#### Yang Dikerjakan
A) Menurut artikel tentang EcoMonopoly, mengapa Annisa Hasanah merancang permainan itu? Jawab dalam satu sampai tiga kalimat.
B) Tuliskan nama semua siswa sekolah dasar yang mencoba memainkan EcoMonopoly dalam artikel tentang EcoMonopoly.
C) Jawablah pertanyaan berikut berdasarkan artikel tentang EcoMonopoly.
(i) Pendidikan apa yang menurut artikel tidak dibekali secara memadai kepada anak-anak?
(ii) Apa tema EcoMonopoly yang dimainkan para siswa?
(iii) Di kelas berapa keempat siswa itu duduk?

Baca berita tanpa iklan. Gabung Kompas.com+

Pesan Lingkungan Lewat EcoMonopoly

Kompas.com - 29/07/2011, 04:03 WIB

Antony Lee

Annisa Hasanah prihatin melihat anak-anak yang begitu santai membuang sampah sembarangan. Mereka tak dibekali pendidikan lingkungan memadai. Annisa lalu mencari cara menyampaikan pesan lingkungan dengan cara mengasyikkan untuk anak-anak. Ia merancang permainan EcoMonopoly.

Suatu pagi di awal Mei, empat siswa Sekolah Dasar Negeri Babakan, Bogor Tengah, Jawa Barat, mencoba memainkan EcoMonopoly dengan tema ”Jejak Karbon”di Kampus Institut Pertanian Bogor (IPB) Baranangsiang, Kota Bogor. Yulia, Rijal, Rizaldi, dan Sabrina—semuanya berusia 11 tahun dan duduk di bangku kelas lima— asyik memainkannya dibimbing Annisa (22) dan sahabatnya, Namira (21).

#### Data Hasil Ekstraksi
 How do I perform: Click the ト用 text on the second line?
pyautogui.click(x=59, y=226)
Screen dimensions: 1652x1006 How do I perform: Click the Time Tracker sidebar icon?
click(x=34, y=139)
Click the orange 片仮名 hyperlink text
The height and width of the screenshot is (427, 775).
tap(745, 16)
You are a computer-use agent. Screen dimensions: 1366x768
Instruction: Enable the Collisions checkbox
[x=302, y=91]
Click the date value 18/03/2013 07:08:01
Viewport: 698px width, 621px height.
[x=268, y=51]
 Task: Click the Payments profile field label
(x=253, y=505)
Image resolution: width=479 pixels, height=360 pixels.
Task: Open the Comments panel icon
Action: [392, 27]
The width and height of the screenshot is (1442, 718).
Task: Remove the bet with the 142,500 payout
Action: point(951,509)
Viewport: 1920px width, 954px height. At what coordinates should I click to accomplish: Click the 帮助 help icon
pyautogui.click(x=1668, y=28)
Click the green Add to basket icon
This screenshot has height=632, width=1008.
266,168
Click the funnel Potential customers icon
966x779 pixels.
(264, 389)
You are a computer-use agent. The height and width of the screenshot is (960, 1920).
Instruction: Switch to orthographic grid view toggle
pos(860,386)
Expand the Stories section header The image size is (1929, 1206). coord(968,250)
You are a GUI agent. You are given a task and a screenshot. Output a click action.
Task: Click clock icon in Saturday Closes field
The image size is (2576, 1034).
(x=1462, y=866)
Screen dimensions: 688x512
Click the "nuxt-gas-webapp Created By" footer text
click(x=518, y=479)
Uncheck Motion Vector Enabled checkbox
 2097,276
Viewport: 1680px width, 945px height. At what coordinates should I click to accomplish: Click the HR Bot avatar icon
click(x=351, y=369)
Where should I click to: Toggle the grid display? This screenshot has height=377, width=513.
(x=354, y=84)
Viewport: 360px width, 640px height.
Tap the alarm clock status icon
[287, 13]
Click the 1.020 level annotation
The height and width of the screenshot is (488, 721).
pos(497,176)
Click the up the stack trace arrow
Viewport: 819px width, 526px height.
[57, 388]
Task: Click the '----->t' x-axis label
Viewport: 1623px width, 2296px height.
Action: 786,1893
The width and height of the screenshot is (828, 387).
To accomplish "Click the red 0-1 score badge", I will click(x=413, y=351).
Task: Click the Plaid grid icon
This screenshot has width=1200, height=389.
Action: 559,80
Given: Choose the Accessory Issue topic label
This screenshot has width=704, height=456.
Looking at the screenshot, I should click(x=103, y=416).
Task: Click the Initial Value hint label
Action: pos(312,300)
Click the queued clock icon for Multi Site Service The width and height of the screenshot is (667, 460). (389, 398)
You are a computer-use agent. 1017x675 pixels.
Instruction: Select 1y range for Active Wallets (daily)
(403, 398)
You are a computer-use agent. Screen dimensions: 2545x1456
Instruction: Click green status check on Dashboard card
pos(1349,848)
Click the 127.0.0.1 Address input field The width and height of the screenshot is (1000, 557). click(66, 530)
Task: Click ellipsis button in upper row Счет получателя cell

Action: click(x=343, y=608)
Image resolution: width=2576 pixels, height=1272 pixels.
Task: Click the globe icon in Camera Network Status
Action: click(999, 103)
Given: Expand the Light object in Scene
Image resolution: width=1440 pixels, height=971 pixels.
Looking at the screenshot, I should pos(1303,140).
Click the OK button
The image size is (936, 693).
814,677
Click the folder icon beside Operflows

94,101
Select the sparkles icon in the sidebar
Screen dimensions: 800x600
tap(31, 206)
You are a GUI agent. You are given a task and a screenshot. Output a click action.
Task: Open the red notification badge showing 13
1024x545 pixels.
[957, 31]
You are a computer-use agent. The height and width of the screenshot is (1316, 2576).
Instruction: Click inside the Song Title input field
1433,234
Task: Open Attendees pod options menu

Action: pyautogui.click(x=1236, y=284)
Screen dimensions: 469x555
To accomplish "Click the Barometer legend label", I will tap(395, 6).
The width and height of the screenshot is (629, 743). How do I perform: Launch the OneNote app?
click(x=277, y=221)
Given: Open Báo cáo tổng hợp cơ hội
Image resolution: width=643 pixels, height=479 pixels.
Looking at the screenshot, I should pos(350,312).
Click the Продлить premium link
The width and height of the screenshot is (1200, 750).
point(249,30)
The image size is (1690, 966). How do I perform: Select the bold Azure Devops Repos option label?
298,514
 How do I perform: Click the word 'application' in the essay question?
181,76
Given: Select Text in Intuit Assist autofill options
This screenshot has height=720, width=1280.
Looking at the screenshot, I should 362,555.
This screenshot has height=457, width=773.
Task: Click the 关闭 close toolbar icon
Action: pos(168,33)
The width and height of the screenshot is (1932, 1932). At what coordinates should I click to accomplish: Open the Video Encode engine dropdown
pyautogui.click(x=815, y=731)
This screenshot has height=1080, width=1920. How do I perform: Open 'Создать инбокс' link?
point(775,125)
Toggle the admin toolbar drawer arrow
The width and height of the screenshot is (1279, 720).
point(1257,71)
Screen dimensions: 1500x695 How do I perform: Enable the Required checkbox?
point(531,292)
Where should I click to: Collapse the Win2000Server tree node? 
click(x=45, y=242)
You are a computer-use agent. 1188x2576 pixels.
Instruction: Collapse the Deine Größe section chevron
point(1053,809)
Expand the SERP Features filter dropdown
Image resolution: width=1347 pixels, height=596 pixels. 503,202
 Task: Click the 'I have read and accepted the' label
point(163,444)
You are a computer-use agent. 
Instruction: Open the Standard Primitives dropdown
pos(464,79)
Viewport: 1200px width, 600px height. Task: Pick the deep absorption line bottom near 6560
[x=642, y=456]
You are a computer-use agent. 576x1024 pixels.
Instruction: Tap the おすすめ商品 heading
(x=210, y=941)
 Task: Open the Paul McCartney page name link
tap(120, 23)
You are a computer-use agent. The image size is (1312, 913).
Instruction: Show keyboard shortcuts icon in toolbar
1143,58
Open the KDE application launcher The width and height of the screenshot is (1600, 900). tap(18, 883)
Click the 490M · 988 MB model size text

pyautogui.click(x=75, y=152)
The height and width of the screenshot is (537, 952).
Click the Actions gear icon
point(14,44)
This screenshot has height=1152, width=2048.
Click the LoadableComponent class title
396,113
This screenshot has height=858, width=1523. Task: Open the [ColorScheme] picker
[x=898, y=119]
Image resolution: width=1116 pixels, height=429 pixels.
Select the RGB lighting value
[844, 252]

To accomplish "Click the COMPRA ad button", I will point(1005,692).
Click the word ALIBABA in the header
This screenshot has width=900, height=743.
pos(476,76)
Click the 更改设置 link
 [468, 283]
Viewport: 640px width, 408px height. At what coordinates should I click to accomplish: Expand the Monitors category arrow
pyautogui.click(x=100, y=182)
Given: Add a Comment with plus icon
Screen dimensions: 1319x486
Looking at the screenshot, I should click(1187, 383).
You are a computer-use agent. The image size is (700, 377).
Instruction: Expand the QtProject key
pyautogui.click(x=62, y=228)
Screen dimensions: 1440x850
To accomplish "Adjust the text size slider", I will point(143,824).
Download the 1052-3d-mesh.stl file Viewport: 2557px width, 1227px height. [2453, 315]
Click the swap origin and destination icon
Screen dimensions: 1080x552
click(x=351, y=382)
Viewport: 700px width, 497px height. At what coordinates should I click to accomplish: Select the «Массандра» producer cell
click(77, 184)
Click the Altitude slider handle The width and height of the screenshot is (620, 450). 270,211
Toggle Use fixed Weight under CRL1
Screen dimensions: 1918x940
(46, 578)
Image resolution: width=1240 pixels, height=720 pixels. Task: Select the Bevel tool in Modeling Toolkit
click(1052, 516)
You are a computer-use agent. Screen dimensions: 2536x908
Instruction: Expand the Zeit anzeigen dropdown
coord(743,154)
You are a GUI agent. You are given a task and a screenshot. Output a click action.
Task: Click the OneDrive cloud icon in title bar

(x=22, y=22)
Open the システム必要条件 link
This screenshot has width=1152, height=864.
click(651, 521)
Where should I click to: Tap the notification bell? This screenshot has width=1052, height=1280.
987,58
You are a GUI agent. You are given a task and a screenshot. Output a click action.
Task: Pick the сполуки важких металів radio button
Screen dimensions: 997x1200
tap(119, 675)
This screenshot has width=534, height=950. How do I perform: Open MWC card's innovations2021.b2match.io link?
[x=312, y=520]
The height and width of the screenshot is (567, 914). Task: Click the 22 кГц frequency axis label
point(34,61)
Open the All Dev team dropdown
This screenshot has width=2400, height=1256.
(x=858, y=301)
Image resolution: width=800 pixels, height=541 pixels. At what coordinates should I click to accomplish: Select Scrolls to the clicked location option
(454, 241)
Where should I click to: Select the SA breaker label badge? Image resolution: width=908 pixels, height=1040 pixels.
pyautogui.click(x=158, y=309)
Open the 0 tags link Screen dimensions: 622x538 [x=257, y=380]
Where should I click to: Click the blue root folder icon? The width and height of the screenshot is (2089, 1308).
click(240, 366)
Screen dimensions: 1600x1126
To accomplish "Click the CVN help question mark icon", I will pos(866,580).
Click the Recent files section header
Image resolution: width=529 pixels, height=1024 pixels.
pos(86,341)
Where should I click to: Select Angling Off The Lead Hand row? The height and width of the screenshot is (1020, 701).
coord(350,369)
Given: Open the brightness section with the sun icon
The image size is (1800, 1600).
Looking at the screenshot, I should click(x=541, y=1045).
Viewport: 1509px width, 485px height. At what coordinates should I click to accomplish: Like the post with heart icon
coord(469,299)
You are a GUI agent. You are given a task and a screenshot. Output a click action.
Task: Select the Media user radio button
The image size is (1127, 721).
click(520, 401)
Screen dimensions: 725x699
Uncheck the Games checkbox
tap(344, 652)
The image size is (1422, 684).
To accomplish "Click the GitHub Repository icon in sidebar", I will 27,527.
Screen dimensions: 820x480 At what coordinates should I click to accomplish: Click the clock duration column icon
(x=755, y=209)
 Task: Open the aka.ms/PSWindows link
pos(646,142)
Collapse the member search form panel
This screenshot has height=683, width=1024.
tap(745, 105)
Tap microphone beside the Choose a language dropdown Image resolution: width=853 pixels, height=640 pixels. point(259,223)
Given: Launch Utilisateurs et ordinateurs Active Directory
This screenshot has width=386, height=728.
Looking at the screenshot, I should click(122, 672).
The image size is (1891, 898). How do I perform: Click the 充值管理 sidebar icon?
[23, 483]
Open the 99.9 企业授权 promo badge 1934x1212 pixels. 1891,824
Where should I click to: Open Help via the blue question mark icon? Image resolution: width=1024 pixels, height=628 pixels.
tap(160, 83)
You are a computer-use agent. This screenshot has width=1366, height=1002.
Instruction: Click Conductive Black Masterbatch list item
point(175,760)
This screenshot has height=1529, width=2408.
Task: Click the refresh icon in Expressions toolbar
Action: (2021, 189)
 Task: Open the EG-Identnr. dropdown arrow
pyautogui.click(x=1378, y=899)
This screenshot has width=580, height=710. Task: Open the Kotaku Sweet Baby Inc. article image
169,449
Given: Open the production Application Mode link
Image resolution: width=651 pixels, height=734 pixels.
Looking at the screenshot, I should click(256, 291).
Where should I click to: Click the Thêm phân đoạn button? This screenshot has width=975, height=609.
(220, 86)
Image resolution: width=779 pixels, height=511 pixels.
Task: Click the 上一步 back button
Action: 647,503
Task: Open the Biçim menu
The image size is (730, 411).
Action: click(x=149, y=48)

#### Jawaban
A) Annisa prihatin melihat anak-anak begitu santai membuang sampah sembarangan karena mereka tidak dibekali pendidikan lingkungan yang memadai. Ia lalu mencari cara yang mengasyikkan bagi anak-anak untuk menyampaikan pesan lingkungan, dan cara itu berupa permainan EcoMonopoly.

B) Yulia, Rijal, Rizaldi, dan Sabrina.

C)
(i) Pendidikan lingkungan.
(ii) "Jejak Karbon".
(iii) Kelas lima.